§ **TASK TO COMPLETE**: Find and copy each line of the data that includes "node".

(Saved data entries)
+++

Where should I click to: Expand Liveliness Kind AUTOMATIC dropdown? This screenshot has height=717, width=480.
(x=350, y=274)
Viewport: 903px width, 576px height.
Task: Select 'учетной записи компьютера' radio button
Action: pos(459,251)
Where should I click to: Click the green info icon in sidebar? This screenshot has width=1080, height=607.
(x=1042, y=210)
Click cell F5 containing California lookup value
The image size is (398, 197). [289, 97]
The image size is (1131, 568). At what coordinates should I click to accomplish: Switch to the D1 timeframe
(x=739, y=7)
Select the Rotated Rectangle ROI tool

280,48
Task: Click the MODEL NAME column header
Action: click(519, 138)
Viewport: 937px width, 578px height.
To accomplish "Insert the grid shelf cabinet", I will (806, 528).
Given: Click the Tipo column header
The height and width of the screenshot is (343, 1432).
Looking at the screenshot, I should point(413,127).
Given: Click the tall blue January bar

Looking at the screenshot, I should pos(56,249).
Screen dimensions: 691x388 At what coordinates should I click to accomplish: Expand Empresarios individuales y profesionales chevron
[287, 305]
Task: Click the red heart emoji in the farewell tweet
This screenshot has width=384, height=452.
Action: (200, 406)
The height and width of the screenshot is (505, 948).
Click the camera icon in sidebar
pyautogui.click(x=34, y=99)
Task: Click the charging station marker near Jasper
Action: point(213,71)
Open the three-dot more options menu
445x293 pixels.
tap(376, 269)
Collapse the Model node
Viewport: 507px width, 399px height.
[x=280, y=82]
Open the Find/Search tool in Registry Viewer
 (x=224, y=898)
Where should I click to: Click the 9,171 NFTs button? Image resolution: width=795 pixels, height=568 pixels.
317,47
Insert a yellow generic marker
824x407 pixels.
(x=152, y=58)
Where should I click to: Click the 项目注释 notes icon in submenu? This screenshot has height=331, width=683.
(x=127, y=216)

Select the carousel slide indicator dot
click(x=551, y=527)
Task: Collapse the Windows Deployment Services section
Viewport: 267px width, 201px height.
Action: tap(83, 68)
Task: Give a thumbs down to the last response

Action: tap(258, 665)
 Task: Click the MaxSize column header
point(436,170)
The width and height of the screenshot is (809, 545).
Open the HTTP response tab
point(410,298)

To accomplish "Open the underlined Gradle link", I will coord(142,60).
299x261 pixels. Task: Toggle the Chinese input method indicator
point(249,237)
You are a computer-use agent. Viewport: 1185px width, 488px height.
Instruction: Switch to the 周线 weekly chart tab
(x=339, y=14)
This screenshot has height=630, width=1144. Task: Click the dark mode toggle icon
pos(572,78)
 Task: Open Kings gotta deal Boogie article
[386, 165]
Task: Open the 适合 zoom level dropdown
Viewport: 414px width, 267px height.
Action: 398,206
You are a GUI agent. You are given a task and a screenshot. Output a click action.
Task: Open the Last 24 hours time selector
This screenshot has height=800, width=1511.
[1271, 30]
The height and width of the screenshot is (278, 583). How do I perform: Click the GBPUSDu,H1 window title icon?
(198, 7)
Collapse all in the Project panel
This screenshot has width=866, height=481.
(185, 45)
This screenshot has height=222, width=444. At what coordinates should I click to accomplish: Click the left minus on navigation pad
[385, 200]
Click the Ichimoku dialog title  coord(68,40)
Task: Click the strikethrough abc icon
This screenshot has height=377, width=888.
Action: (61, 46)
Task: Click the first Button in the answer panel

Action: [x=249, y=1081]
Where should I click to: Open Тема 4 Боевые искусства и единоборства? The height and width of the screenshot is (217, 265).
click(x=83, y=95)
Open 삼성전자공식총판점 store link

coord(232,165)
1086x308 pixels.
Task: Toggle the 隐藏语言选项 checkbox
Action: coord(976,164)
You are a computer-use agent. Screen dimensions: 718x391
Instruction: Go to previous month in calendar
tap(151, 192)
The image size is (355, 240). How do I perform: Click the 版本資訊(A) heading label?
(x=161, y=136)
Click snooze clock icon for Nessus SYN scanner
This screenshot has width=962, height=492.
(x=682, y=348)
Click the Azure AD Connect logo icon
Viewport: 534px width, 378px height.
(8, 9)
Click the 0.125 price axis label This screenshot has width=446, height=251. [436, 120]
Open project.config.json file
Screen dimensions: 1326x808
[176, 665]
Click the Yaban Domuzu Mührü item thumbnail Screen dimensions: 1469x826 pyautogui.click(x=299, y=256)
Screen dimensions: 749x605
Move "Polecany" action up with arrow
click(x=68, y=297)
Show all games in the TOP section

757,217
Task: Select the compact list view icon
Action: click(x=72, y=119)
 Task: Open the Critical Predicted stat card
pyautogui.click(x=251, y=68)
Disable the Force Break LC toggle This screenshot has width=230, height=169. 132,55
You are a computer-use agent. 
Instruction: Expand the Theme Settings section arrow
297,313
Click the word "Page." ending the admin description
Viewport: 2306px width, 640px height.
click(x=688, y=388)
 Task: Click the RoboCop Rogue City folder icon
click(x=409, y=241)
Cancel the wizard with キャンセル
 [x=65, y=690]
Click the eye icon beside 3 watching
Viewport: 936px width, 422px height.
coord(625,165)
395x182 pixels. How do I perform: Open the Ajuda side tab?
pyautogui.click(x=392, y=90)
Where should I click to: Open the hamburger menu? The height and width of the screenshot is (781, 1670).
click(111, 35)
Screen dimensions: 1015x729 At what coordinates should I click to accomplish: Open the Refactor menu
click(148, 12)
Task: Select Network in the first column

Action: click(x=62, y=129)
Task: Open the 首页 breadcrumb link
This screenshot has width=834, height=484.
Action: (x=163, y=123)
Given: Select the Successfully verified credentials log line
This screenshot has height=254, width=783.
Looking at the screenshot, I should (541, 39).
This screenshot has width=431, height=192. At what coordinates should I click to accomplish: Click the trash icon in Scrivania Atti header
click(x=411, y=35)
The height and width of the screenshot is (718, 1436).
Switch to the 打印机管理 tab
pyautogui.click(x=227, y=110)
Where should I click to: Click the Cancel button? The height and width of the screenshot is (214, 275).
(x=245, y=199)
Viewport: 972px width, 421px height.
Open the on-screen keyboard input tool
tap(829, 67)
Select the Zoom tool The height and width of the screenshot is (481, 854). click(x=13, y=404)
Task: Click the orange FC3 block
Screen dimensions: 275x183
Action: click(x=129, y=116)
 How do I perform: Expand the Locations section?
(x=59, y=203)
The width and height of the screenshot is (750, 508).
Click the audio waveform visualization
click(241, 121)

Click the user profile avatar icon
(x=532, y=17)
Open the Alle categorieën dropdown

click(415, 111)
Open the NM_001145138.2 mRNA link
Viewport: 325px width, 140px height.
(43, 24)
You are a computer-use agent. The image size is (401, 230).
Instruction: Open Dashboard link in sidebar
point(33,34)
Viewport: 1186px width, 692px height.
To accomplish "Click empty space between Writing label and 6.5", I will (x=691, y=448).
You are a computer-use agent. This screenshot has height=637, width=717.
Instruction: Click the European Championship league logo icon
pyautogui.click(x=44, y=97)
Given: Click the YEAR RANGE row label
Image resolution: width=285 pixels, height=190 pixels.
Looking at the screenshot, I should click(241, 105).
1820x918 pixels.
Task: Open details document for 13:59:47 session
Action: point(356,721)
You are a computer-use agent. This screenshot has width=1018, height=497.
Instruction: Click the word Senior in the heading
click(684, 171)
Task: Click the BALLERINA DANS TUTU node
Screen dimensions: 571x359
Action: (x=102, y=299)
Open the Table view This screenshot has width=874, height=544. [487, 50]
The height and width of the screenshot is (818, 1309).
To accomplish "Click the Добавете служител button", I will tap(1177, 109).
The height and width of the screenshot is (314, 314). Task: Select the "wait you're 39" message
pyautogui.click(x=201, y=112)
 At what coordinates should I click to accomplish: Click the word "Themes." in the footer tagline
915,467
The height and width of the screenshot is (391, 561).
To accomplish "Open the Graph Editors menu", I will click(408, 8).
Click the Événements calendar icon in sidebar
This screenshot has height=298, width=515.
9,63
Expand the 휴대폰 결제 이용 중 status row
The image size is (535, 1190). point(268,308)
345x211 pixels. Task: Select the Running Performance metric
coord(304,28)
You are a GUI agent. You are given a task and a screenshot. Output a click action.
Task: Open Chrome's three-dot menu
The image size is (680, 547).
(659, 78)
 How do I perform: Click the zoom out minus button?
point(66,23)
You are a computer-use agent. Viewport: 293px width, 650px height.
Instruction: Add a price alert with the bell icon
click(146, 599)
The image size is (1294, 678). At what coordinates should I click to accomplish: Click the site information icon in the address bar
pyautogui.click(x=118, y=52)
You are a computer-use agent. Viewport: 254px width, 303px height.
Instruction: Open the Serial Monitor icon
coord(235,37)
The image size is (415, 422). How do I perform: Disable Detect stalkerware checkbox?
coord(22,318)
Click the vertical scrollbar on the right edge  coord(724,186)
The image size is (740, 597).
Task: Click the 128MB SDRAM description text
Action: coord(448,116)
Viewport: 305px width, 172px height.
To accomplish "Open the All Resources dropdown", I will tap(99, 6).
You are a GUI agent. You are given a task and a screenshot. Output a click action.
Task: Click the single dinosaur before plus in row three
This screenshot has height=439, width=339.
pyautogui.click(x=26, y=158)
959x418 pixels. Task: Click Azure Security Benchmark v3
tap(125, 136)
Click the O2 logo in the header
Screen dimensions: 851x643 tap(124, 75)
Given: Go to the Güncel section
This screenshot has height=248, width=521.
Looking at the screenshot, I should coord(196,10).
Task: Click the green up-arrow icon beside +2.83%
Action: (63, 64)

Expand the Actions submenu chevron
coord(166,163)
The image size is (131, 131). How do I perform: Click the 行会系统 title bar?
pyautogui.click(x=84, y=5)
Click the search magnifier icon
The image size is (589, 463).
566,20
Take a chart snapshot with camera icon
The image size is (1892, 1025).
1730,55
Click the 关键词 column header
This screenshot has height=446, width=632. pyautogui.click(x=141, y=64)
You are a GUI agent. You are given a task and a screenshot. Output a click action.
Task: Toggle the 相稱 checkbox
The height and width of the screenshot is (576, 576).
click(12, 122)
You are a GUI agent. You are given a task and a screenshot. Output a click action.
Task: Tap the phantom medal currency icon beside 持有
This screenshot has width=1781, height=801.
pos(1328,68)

+++

§ **RESPONSE AREA**:
Collapse the Model node
Task: Click the BALLERINA DANS TUTU node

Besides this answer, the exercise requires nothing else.